GREENSBORO, N.C. _ The most surreal day in ACC tournament history began with apprehension disguised as hope. John Swofford, the league's longtime commissioner, tried to defend the idea of playing basketball games when he met with reporters Thursday morning. The tone of his voice, somber and quiet, belied his words. He sounded resigned and unsure, and almost overwhelmed at how quickly everything was changing.
Only a couple of days had passed since the start of the tournament, on Tuesday. The ACC put out a statement then that it would go on as scheduled, despite the growing concerns over the spread of COVID-19, the coronavirus disease. Nothing much would be different, the league said, except that locker rooms would be closed to the media. That was the only change, and it was small.

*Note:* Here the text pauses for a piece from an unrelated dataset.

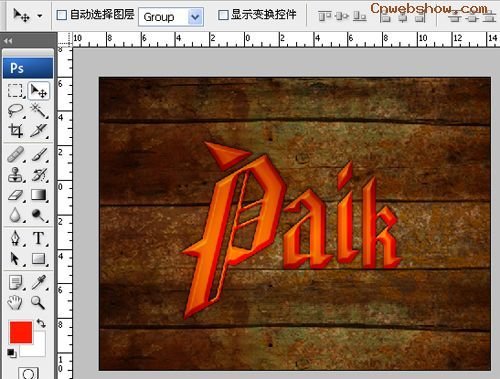Toggle Quick Mask mode button
Image resolution: width=500 pixels, height=379 pixels.
click(x=28, y=373)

What happened here after the ACC's first statement of the week, released at 3:32 on Tuesday afternoon, was, in a lot of ways, reflective of what has happened all over the world at varying points in recent months. For a while around here, nobody saw anything like this coming. In Greensboro, the thought of a widespread shutdown related to the fear of the spread of disease had seemed so foreign, just days ago.
Inside of the Greensboro Coliseum, it had seemed so foreign that on Tuesday night, during North Carolina's victory against Virginia Tech, the halftime entertainment was a real, live baby race. Parents stood on the edge of the court, holding their babies, and then released them onto the floor _ the same floor where so much sweat and grime accumulates during the course of a basketball game. Then those babies crawled through who knows how many germs in pursuit of a prize.
By the middle of Thursday afternoon, the only people on that court were the workers who were taking the nets off of the baskets, and removing the cameras from atop the backboards. The stands were empty. Some light contemporary rock played softly over the public address system. In the old days, used to be that the ACC tournament didn't really start until Friday. Now it was over on a Thursday, the coliseum workers packing it up and putting it away.
"My heart bleeds for Greensboro," Swofford had said a few hours earlier, back when he tried to believe that this tournament could still be played after all, albeit in front of empty stands.
The connection between the city and the tournament added an emotional layer to everything that transpired here over the past three days. No city embraces the ACC tournament more than Greensboro, where the conference's headquarters reside just seven miles south of the coliseum. The city has hosted 27 ACC tournaments but this was the first one since 2015, after the conference in recent years took its premier event to Washington, D.C., and Brooklyn.